▶ **Work instructions**
Write out the lines as a numbered list, from the first line through the line containing "pyautogui.click(x=290, y=136)", with that line included. Leave out any blank lines.
☆ ☆ ☆ ☆ ☆
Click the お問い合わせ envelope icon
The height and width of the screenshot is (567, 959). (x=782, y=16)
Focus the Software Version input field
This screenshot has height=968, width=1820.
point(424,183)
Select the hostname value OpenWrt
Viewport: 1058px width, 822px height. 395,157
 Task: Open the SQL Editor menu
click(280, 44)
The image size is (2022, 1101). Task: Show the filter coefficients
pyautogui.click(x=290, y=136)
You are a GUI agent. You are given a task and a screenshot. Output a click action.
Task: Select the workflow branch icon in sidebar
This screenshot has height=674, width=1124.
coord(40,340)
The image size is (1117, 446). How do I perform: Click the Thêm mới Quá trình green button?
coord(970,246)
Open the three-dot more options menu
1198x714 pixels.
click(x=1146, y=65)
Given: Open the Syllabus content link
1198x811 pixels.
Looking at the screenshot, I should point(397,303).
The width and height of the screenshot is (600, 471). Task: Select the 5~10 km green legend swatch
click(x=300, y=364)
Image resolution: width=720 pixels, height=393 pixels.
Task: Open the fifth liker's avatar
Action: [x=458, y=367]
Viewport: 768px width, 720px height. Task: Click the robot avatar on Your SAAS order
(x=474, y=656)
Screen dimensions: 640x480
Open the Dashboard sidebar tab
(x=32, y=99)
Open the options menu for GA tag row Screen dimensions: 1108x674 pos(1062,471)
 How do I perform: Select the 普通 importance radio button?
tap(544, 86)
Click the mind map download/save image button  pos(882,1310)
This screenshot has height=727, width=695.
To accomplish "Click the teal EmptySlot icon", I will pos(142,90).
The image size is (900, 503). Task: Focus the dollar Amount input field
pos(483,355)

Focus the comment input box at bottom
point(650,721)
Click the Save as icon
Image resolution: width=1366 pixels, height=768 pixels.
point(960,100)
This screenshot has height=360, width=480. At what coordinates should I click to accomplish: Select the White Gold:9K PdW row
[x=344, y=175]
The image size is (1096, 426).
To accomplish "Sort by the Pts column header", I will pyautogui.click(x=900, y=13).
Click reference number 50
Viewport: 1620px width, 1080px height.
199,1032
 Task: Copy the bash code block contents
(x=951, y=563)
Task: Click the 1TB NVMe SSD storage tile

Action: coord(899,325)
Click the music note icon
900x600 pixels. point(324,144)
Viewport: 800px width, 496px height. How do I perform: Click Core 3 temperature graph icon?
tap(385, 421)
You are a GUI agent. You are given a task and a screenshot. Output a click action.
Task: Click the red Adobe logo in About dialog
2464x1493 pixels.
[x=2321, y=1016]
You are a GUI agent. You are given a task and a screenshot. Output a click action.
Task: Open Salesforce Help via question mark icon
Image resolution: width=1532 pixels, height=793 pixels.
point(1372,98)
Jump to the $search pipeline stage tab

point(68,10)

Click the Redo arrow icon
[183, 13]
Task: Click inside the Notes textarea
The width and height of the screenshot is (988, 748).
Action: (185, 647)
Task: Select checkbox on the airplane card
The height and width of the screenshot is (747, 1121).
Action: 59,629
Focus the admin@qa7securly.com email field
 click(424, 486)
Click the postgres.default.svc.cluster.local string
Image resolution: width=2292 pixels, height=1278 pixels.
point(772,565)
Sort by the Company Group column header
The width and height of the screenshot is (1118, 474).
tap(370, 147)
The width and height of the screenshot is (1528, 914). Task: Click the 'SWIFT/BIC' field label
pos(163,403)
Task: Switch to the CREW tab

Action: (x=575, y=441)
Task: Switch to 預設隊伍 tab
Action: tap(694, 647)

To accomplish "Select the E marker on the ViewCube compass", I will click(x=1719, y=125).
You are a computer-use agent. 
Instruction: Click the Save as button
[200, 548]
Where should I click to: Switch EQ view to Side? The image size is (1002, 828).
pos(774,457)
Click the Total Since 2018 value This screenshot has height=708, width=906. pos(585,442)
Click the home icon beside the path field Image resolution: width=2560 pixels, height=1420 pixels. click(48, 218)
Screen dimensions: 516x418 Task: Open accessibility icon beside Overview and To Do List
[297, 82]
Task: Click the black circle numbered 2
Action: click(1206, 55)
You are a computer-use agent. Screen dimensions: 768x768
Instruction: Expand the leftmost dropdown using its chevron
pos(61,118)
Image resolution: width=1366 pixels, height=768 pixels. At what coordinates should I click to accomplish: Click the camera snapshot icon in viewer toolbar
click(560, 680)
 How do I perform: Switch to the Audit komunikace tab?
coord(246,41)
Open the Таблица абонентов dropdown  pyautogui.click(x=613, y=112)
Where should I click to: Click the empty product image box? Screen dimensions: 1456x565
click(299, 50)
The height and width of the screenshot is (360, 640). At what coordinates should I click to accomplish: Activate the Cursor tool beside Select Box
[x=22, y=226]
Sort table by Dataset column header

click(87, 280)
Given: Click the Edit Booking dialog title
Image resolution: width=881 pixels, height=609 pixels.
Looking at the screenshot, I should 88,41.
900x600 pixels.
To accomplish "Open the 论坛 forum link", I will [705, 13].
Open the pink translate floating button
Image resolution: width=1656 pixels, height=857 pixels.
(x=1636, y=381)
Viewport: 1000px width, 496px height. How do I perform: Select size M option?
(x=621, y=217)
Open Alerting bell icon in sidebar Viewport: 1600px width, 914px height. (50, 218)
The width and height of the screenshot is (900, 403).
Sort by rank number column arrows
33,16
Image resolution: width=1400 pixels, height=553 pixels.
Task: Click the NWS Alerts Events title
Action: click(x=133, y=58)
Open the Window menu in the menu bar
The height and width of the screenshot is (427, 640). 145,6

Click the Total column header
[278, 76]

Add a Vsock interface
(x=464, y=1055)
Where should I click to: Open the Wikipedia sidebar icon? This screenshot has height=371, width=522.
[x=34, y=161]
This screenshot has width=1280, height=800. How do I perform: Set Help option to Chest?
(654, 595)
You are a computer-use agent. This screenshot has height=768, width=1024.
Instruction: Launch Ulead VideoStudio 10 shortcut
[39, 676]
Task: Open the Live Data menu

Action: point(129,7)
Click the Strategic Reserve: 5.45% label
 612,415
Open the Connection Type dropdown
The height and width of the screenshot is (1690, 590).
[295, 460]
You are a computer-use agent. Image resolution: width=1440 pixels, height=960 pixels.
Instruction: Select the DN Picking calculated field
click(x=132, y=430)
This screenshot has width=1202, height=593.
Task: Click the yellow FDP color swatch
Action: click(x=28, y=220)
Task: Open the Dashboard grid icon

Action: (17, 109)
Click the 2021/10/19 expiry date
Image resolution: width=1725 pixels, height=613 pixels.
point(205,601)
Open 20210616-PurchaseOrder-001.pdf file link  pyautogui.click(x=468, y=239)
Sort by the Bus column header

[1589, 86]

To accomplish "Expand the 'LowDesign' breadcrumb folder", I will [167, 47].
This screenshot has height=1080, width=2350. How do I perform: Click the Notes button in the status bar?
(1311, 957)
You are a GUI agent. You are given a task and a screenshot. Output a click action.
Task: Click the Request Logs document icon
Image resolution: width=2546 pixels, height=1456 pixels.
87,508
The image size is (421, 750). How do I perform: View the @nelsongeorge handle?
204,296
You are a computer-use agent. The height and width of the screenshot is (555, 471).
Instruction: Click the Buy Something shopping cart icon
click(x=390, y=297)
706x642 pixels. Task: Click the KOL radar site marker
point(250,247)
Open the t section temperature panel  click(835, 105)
☆ ☆ ☆ ☆ ☆
▶ **Response**
1. Click the お問い合わせ envelope icon
2. The height and width of the screenshot is (567, 959). (x=782, y=16)
3. Focus the Software Version input field
4. This screenshot has height=968, width=1820.
5. point(424,183)
6. Select the hostname value OpenWrt
7. Viewport: 1058px width, 822px height. 395,157
8.  Task: Open the SQL Editor menu
9. click(280, 44)
10. The image size is (2022, 1101). Task: Show the filter coefficients
11. pyautogui.click(x=290, y=136)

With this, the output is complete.